Year-old Paris attack probe sights new suspect, but mastermind elusive

People mourning outside of Paris attacks

By Chine Labbé

PARIS (Reuters) – French investigators believe they have identified a Belgian militant in Syria as a coordinator of the deadly Islamic State (IS) attack on Paris, but a year on they are still struggling to pinpoint the mastermind.

Just ahead of the Nov. 13 anniversary of an assault that killed 130 people and injured hundreds, victims and relatives of the dead still seek answers. And the only living person believed to be part of the hit-team, now behind bars, refuses to talk.

A painstaking investigation led by an exceptionally large team of six judicial magistrates has inched forward in search of the “remote-controllers” – those who pulled the strings from abroad, at IS bases in Iraq and Syria or elsewhere.

A source close to the investigation told Reuters this week that a new name had been added to the web of militants involved as coordinators – Oussama Atar, a 32-year-old from a Brussels suburb, now believed to be in Syria.

“It’s a very strong suspicion,” said the source, speaking on condition of anonymity. “We are wary of being definitive while the investigation is still under way.”

● Instructions to follow
Extract the part of the Paris attack investigation report running from "People mourning outside" up to and including "refuses to talk.", copying it word for word.

● Provided material
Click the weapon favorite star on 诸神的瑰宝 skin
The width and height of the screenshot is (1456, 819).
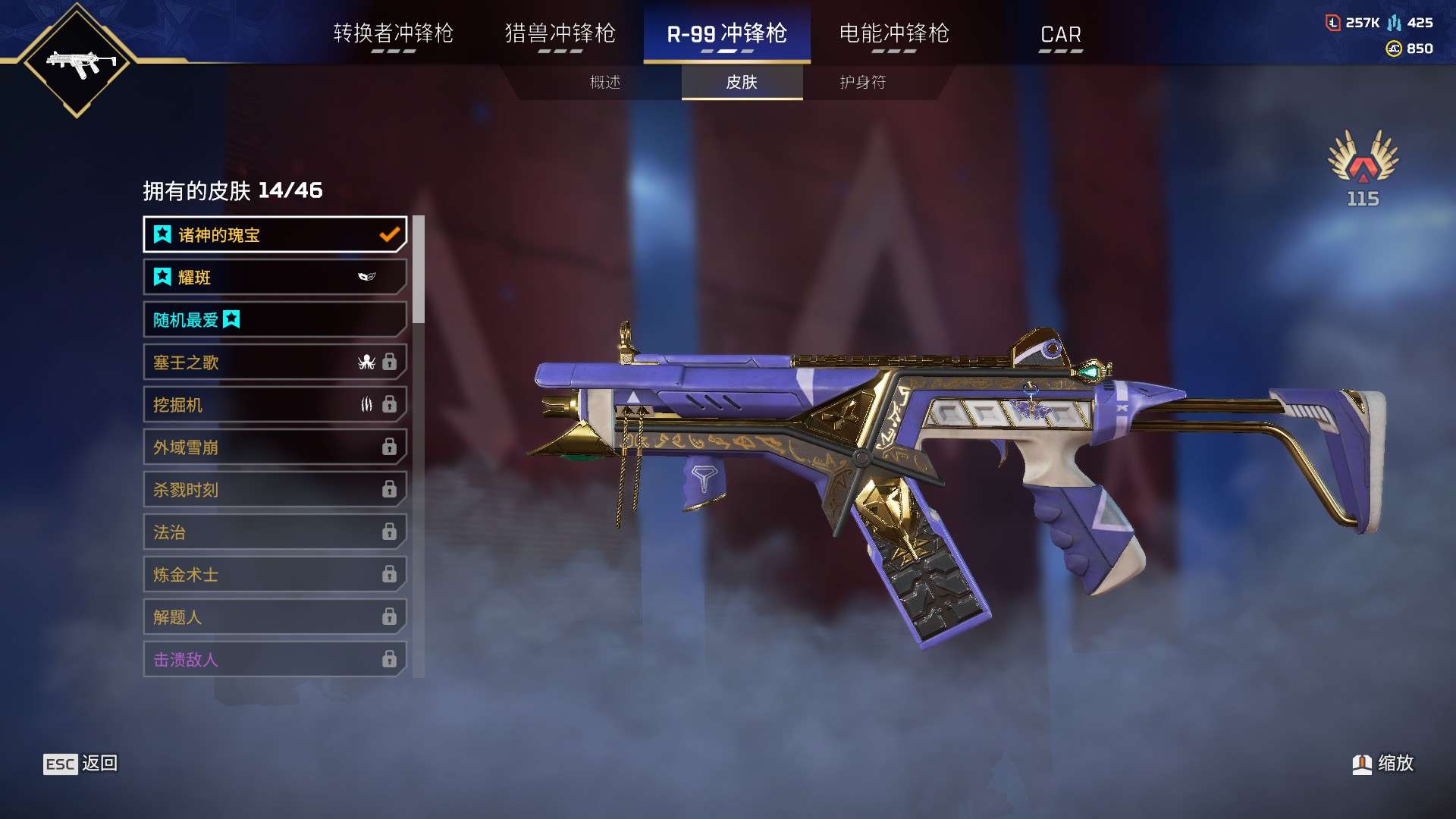point(162,235)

● Output of the exercise
People mourning outside of Paris attacks

By Chine Labbé

PARIS (Reuters) – French investigators believe they have identified a Belgian militant in Syria as a coordinator of the deadly Islamic State (IS) attack on Paris, but a year on they are still struggling to pinpoint the mastermind.

Just ahead of the Nov. 13 anniversary of an assault that killed 130 people and injured hundreds, victims and relatives of the dead still seek answers. And the only living person believed to be part of the hit-team, now behind bars, refuses to talk.